TASK TO COMPLETE: Look through the material for lines with the word "screenshot", and copy each one.

RECORD EXTRACTS:
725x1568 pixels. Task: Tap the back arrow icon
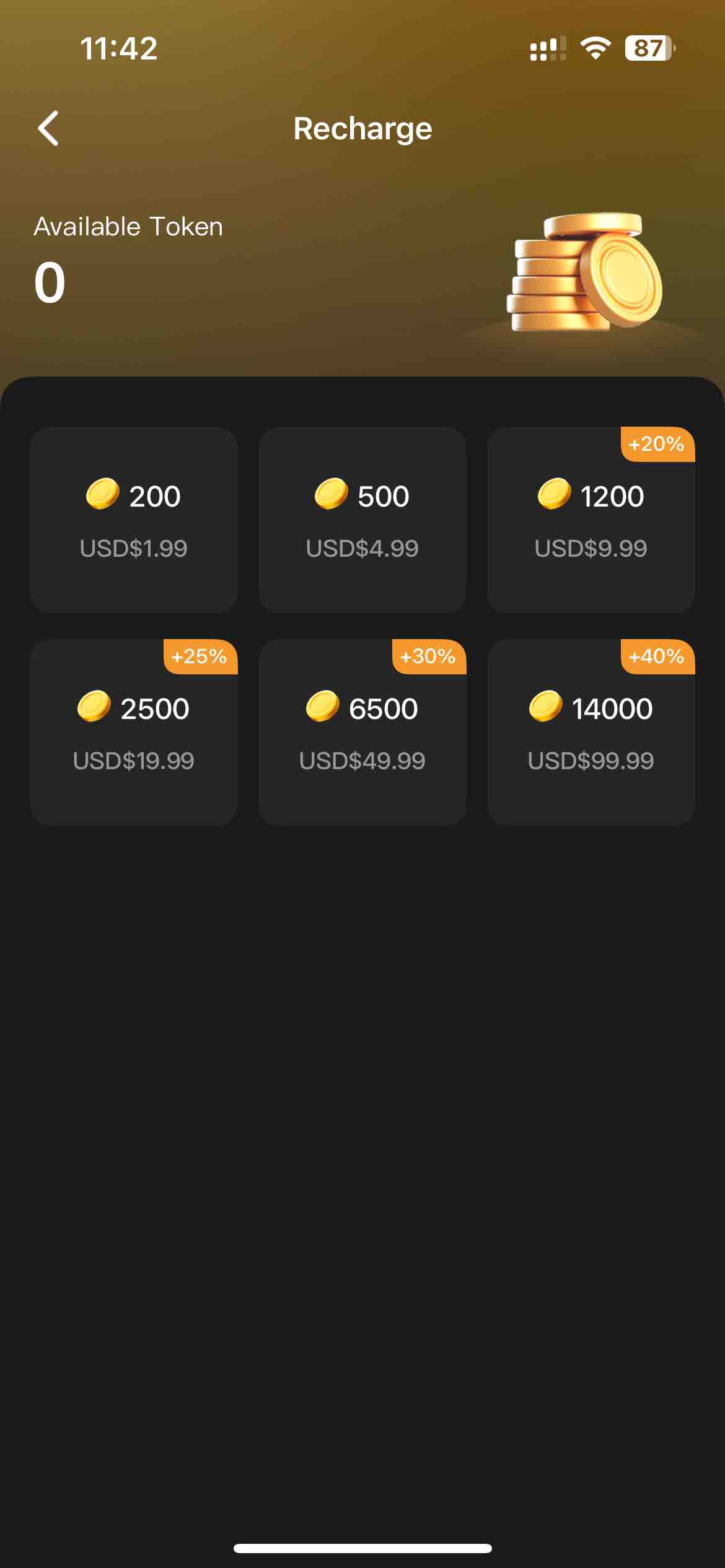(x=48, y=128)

==

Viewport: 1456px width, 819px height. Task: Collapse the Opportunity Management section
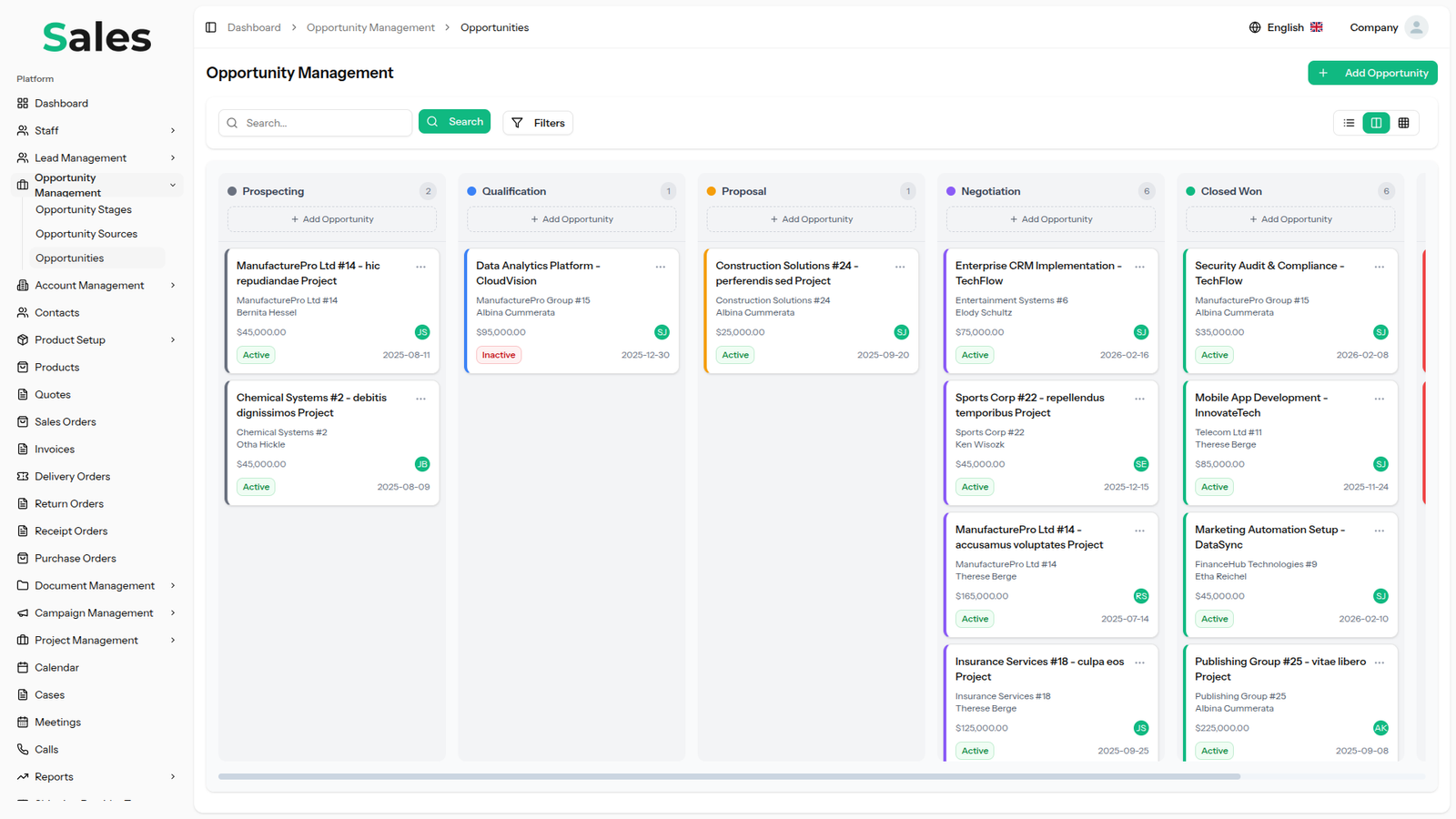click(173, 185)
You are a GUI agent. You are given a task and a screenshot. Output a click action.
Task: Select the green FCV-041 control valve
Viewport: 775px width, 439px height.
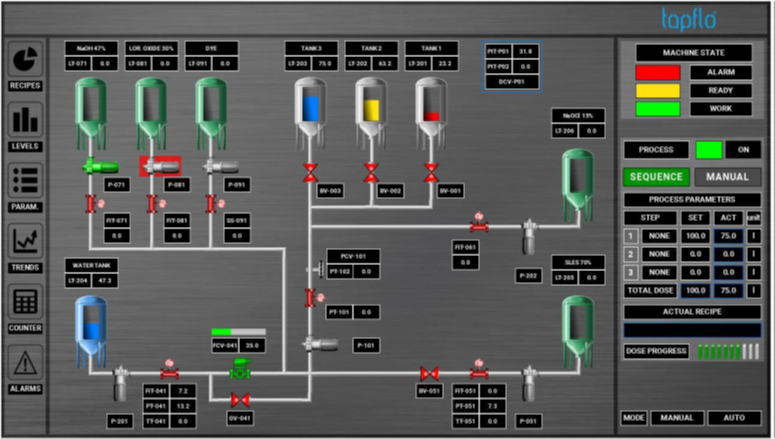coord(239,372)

* * *

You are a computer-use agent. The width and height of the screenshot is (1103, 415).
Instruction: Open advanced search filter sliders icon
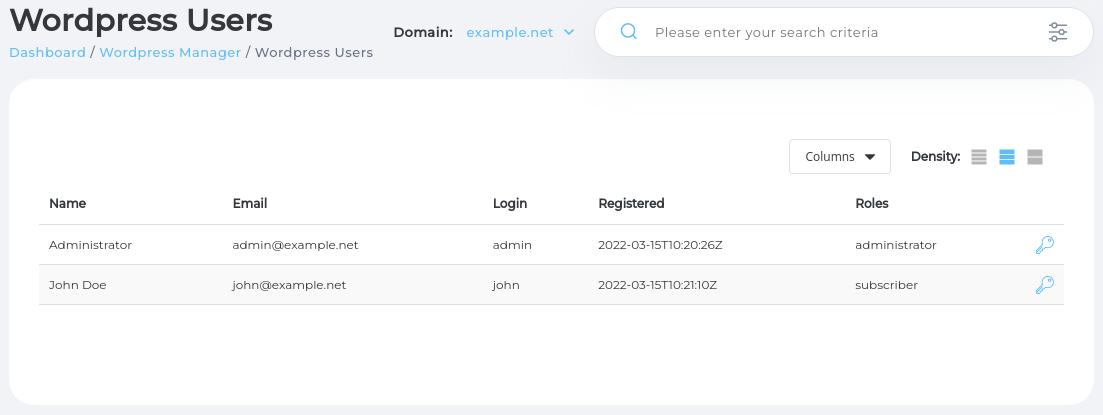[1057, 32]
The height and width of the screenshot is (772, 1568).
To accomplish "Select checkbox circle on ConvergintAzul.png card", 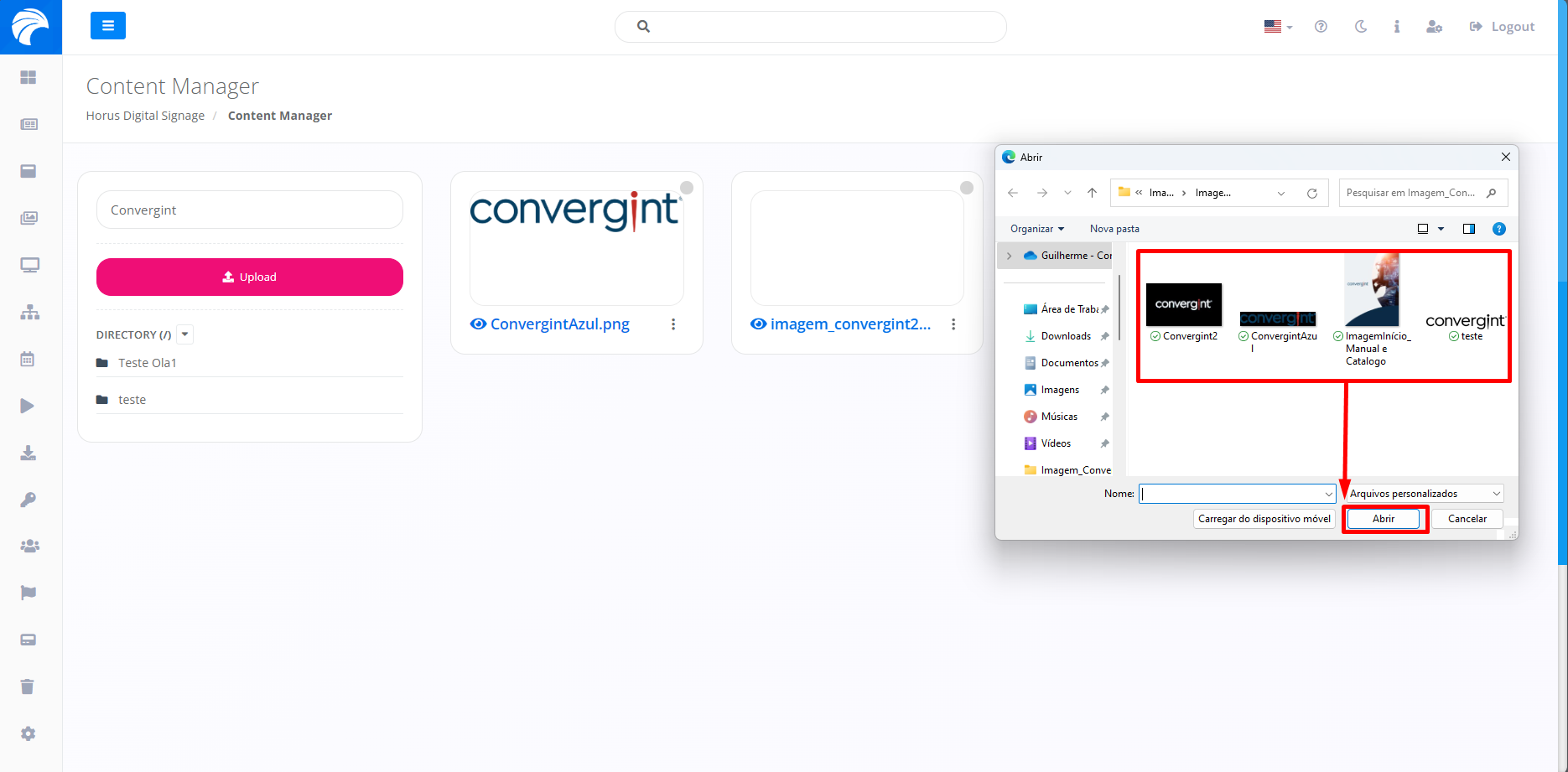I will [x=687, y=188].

ANSWER AREA:
You are a GUI agent. You are given a task and a screenshot. Output a click action.
You are a computer-use agent. The width and height of the screenshot is (1103, 415).
The height and width of the screenshot is (772, 1568).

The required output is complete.